Rewrite the data starting with the line that contains "Viewport: 1556px width, 1011px" and going on through the line that contains "pyautogui.click(x=374, y=179)", both included. Keep every line, requests too, but raise each click coordinate in the answers by 63.

RECORDS FOR THIS EXERCISE:
* START *

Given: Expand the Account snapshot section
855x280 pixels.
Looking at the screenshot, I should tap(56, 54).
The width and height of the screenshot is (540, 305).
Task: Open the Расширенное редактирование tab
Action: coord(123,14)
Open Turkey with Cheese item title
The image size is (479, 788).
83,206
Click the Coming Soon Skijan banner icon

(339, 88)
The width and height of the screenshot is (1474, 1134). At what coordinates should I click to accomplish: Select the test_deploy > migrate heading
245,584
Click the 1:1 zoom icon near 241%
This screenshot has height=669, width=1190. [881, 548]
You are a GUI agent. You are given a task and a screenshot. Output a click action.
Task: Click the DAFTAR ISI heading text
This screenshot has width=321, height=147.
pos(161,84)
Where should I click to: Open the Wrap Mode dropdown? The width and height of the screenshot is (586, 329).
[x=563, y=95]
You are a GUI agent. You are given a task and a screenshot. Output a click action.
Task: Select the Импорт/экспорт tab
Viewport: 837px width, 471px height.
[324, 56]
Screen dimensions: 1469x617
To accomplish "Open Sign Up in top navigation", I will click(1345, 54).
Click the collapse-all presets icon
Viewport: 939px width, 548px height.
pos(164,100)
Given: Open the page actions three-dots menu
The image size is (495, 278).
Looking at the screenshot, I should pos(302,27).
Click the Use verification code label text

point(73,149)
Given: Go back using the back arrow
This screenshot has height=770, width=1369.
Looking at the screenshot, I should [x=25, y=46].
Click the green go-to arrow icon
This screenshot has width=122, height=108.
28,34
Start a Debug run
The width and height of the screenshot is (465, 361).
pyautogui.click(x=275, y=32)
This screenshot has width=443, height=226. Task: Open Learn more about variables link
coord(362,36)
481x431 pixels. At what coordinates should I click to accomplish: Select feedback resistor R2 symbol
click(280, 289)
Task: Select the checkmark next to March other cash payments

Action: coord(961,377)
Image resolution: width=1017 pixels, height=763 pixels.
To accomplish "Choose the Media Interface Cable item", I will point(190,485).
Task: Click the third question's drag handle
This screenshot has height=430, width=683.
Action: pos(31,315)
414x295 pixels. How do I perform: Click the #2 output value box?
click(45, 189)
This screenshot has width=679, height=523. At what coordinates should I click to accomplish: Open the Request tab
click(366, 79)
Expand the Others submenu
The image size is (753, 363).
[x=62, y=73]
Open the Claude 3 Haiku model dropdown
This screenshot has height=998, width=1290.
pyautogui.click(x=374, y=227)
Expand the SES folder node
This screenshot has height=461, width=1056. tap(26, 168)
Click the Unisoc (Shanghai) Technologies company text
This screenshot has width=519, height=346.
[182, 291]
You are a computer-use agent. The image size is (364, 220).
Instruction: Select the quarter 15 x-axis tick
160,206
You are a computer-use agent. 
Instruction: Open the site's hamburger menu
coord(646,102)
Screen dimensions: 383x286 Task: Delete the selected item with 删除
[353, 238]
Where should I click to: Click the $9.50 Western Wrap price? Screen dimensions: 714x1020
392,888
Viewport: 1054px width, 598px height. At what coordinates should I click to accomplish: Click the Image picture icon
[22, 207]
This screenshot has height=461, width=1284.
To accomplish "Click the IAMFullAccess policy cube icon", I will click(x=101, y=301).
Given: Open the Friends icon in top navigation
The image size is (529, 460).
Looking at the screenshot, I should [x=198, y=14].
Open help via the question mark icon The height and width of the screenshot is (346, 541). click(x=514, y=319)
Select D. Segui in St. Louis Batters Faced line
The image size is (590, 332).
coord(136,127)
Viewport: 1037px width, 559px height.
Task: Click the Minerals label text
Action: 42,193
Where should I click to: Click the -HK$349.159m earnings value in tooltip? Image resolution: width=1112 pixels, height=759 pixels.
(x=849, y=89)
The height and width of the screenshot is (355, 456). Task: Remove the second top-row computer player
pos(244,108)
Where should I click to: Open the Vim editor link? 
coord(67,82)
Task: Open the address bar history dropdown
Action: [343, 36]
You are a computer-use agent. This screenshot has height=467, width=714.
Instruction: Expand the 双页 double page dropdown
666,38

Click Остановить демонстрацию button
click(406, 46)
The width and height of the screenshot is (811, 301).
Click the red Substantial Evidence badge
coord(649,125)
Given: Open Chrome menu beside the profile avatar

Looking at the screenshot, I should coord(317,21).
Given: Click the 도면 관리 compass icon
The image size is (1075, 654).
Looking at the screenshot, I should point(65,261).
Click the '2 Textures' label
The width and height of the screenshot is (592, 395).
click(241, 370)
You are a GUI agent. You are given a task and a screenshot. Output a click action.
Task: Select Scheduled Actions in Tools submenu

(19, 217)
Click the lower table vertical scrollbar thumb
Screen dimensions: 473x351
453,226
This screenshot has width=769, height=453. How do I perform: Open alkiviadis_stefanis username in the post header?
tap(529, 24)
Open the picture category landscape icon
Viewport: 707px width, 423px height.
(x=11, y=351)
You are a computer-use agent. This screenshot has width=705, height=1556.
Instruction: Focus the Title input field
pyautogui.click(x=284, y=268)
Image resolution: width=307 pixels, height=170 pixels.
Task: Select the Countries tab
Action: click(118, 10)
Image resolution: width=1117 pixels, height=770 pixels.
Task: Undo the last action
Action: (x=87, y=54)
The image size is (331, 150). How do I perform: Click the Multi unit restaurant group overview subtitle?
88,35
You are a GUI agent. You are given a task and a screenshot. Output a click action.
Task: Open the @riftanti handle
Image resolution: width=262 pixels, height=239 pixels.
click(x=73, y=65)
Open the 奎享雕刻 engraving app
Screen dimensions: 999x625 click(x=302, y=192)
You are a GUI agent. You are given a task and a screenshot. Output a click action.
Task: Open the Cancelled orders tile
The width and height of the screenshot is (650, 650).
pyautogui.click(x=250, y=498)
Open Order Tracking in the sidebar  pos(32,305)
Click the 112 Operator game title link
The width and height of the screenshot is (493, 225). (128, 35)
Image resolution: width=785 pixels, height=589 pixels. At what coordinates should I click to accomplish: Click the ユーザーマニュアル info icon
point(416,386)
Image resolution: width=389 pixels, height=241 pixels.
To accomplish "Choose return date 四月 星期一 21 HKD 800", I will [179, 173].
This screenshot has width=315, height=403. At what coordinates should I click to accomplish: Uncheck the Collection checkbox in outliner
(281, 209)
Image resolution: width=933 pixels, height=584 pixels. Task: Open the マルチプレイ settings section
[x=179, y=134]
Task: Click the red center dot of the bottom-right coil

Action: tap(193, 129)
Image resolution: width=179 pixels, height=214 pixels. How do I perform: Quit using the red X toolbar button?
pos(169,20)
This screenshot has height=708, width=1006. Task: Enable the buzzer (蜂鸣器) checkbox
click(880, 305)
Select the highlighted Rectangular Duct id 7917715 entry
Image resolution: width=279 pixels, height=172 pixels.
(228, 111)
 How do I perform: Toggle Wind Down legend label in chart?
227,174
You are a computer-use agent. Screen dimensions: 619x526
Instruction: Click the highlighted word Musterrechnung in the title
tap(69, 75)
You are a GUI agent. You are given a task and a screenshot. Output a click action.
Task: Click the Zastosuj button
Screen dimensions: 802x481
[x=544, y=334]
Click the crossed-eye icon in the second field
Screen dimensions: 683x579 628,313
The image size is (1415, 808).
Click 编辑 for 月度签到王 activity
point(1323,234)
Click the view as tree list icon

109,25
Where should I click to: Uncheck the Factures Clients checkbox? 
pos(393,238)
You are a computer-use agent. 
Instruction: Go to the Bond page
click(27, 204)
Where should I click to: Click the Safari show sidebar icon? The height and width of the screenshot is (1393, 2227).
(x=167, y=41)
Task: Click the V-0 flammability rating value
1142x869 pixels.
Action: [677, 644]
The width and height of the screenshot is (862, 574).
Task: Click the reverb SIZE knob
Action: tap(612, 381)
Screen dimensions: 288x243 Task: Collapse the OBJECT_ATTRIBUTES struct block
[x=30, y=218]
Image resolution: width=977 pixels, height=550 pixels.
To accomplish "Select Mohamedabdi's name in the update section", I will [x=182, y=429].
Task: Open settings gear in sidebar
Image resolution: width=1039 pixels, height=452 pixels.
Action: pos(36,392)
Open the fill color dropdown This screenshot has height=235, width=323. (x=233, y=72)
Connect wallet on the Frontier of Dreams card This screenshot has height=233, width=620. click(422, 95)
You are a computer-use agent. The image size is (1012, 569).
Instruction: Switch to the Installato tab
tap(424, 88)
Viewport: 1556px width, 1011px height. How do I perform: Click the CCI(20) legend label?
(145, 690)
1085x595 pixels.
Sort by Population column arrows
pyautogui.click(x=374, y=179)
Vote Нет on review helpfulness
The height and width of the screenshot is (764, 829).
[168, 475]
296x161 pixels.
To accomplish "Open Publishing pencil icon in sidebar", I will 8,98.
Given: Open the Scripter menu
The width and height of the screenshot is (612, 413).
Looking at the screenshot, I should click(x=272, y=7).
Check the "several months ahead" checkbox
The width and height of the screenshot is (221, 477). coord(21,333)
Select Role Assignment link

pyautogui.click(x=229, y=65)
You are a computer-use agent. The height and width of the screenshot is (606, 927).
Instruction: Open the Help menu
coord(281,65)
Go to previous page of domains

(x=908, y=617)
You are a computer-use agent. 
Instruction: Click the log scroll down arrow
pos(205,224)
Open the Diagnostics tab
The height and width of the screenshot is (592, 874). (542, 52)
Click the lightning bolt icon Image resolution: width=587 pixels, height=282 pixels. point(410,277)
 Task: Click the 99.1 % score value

* END *

THE RESULT:
Viewport: 1556px width, 1011px height. How do I perform: Click the CCI(20) legend label?
(208, 753)
1085x595 pixels.
Sort by Population column arrows
pyautogui.click(x=437, y=242)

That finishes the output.